You can use mutexes to do fine-grained locking and still get into a dead-lock. Your algorithm can use only CASs and still not be deadlock-free.
The general idea of lock free is to holistically design a data structure that guarantees that when you I invoke its operations in any concurrent scenario, the overall system will make progress and won't get stuck.
The point of lock-free algos, though, is that you could usually do something different from just retrying. There is this concept/general approach in lock-free where if a CAS fails at a certain place, you could invoke helpers that would help some other part of the algorithm make progress. E.g. you may be inserting an element in some structure and your CAS fails at some level (usually because another thread is doing a delete). In that case, you would help the delete operation proceed by invoking some idempotent 'post_delete_cleanup' operation on the same node.
The idea of lock-free isn't that one particular thread won't block, but rather that the whole system would be making progress (i.e. no deadlock). It doesn't necessarily mean there will be no locks either.
Isn't it more like "mutex minimization" since you are trying to limit the critical section to a single a single atomic instruction(as opposed to more than one)?
FYI, this hasn't been the case in at least 20 years, on any of the major architectures. Cache coherency guarantees a single writer for any cache line aligned chunk of memory without any sort of bus lock.
I probably could have articulated my original question better, sorry.
By contention, I imply -- contention or conflicts on the same portions/pieces of structure.
If the data structure is subject to high concurrent access but in fairly disjoint regions of the data structure, we should try to implement fine grained locking scheme to increase the degree of parallelism and thus the scalability of data structure.
This is where CAS comes into picture. The article doesn't compare CAS to another locking primitive. Instead, CAS is just used as a mechanism to implement fine grained locking scheme where the methods operating on the data structure don't take global or coarse locks.
If the contention on the entire data structure is unreasonably high for some reason, then CAS based approaches or any flavors of it don't buy us much.

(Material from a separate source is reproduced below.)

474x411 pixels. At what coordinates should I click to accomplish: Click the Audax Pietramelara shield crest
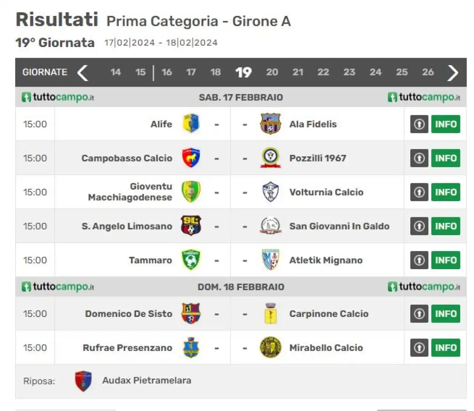[x=83, y=381]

Goes without saying, spinlocks are not useful on uniprocessor machines or single core machines.
Though from what I've read, on Linux, pthreads implements its mutexes in user-space (futex) as well and are fairly cheap to use.
For example, when the "special case" of adding an element at the head or tail are discussed - those special cases disappear entirely when the search procedure simply returns a pointer to the next field of the preceding element (or a pointer to the root pointer of the linked list, if the new element should be inserted at the head).